In 1870 Mary Muller received a letter of congratulations from the philosopher John Stuart Mill, to whom she had sent a copy of her pamphlet; he sent her a copy of his book, The subjection of women, which had been published in England only two months before her work appeared. Mill urged her to form a committee to work for the vote, but she was unable to act publicly. Much later, Mary wrote that her husband, though ‘a good & a learned man’, was ‘prejudiced’; because of his views, she had to work ‘like a mole’.3
Mary Muller’s wish for women was for more than the suffrage; it was for ‘the complete emancipation of my sex’.4 As she wrote and published anonymously it is not easy to know which other causes she took up, but two for which she used the Femmina pseudonym can be identified. The first was the protection of married women’s property.
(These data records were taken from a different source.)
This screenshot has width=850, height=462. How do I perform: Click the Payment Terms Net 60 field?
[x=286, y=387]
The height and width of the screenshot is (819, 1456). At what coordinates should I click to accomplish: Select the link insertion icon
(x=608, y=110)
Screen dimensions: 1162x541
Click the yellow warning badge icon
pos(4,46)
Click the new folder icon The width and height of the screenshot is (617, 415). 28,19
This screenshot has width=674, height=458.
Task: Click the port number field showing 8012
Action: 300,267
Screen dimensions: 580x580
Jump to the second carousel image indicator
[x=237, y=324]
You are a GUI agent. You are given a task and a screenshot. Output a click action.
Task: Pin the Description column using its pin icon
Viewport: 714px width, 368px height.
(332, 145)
When the member of the House of Representatives for Grey and Bell, James Crowe Richmond, promoted the Married Women’s Property Protection Bill, Femmina praised his efforts in a letter to the editor of the Nelson Examiner published on 3 August 1870. She later wrote that the Married Women’s Property Protection Act was to her an ‘even greater’ triumph than women’s suffrage, ‘for I had suffered greatly – & this effort will give us freedom that thousands yearn for.’5 The second women’s rights issue she advocated for was access to higher education. In May 1871 she praised the Examiner for its support of a local college for girls and university degrees for women.
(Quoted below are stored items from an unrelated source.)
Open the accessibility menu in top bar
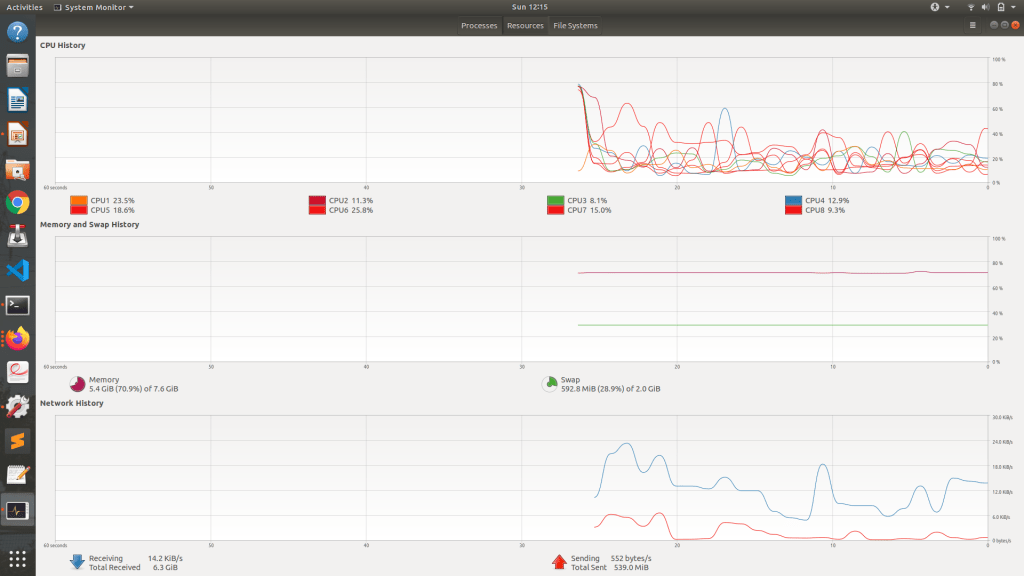Viewport: 1024px width, 576px height. [x=937, y=7]
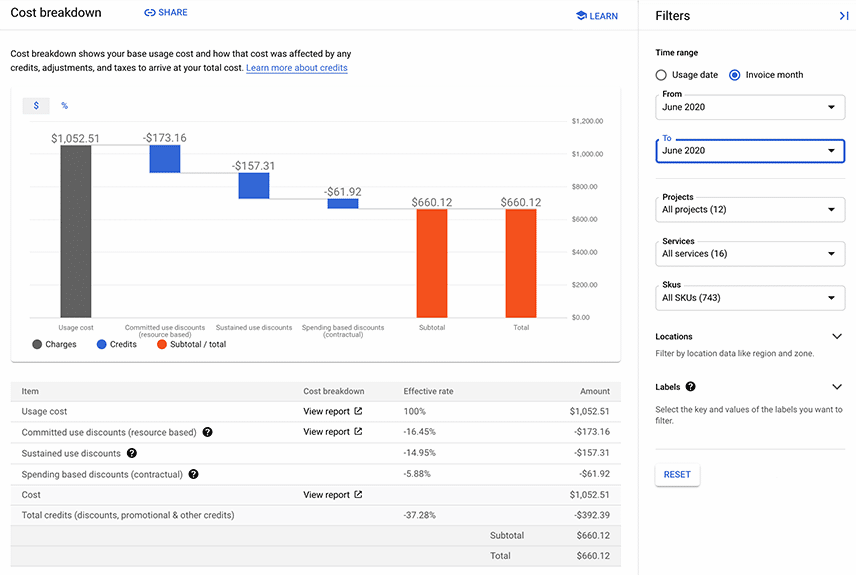The height and width of the screenshot is (575, 856).
Task: Select the Invoice month radio button
Action: (x=735, y=75)
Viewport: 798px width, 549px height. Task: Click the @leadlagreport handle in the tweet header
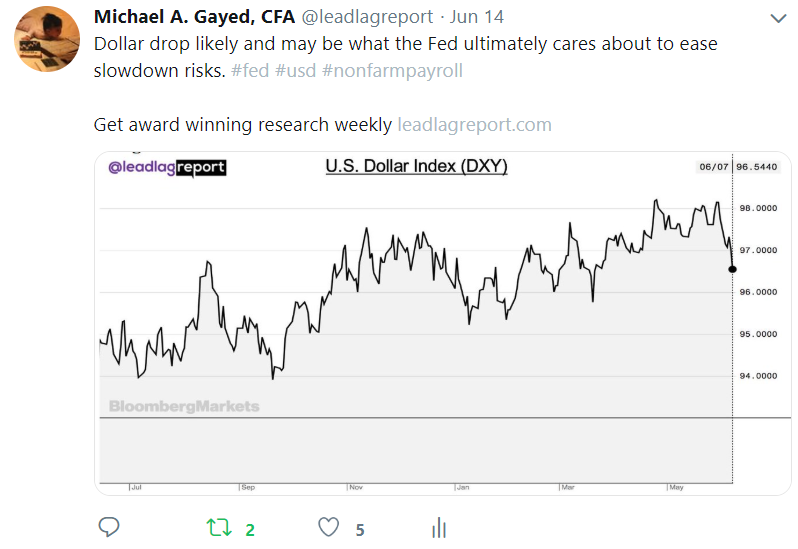pyautogui.click(x=366, y=18)
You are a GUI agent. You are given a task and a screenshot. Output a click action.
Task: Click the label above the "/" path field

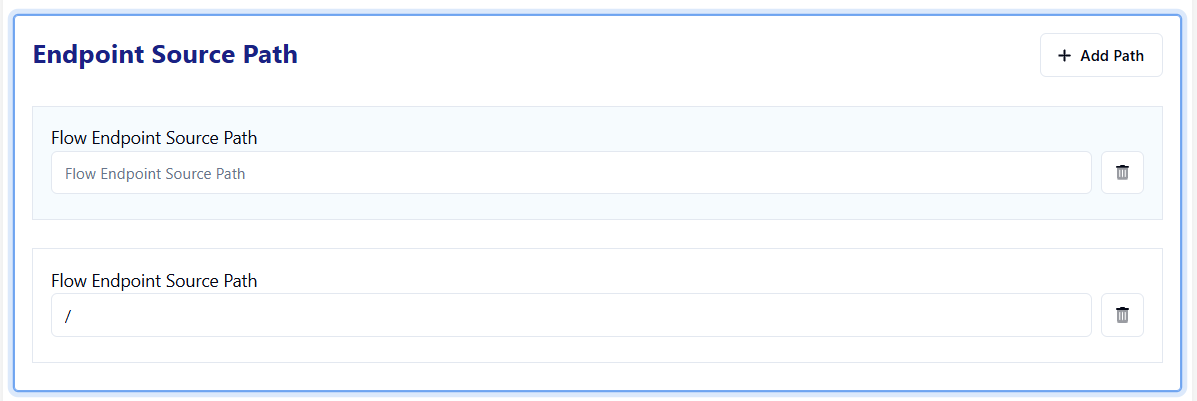pyautogui.click(x=154, y=281)
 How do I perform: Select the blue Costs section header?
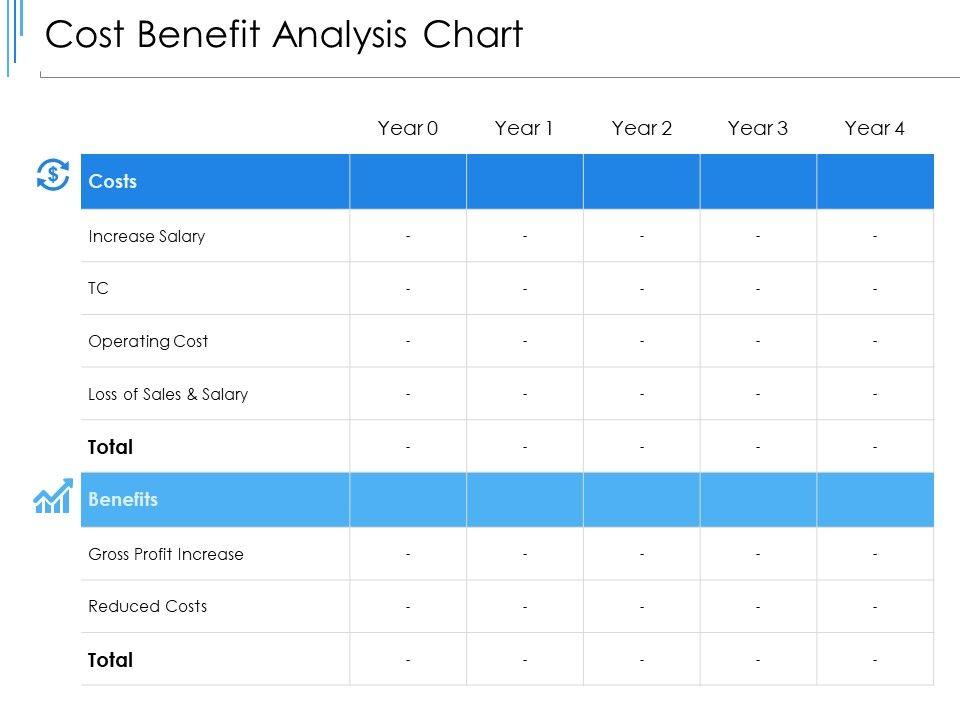pos(113,181)
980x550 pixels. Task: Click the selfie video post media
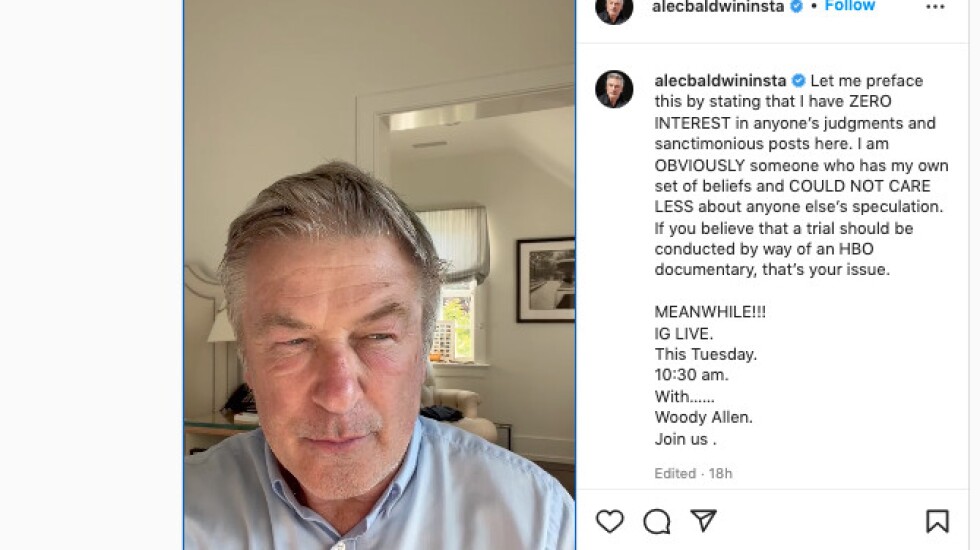pyautogui.click(x=379, y=275)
Stephen Muller died in 1891. On 5 October 1893, just weeks after women won the vote in New Zealand, Mary wrote to leading suffragist Kate Sheppard, revealing her early advocacy of women’s suffrage: ‘I am an old woman now, but I thank God I have been able to register myself an Elector and I now look forward with hope.’6 Sheppard asked permission to make Mary Muller’s authorship of the Appeal public, and it was in this way that her role in the suffrage movement became known. In 1898 she wrote to Sheppard: ‘Old & failing, it is cheering to watch the efforts of the younger and abler women striving bravely to succeed in obtaining rights so long unjustly withheld’.7 That year an article in the White Ribbon, the magazine of the New Zealand Women’s Christian Temperance Union, described her as ‘the Pioneer Woman Suffragist of New Zealand.’8
Mary Muller died at Blenheim on 18 July 1901.
This replaces an earlier entry on Mary Anne Müller by Raewyn Dalziel, published in the Dictionary of New Zealand Biography in 1990. Please note research indicated that the umlaut used in her surname in the original essay was not a correct spelling.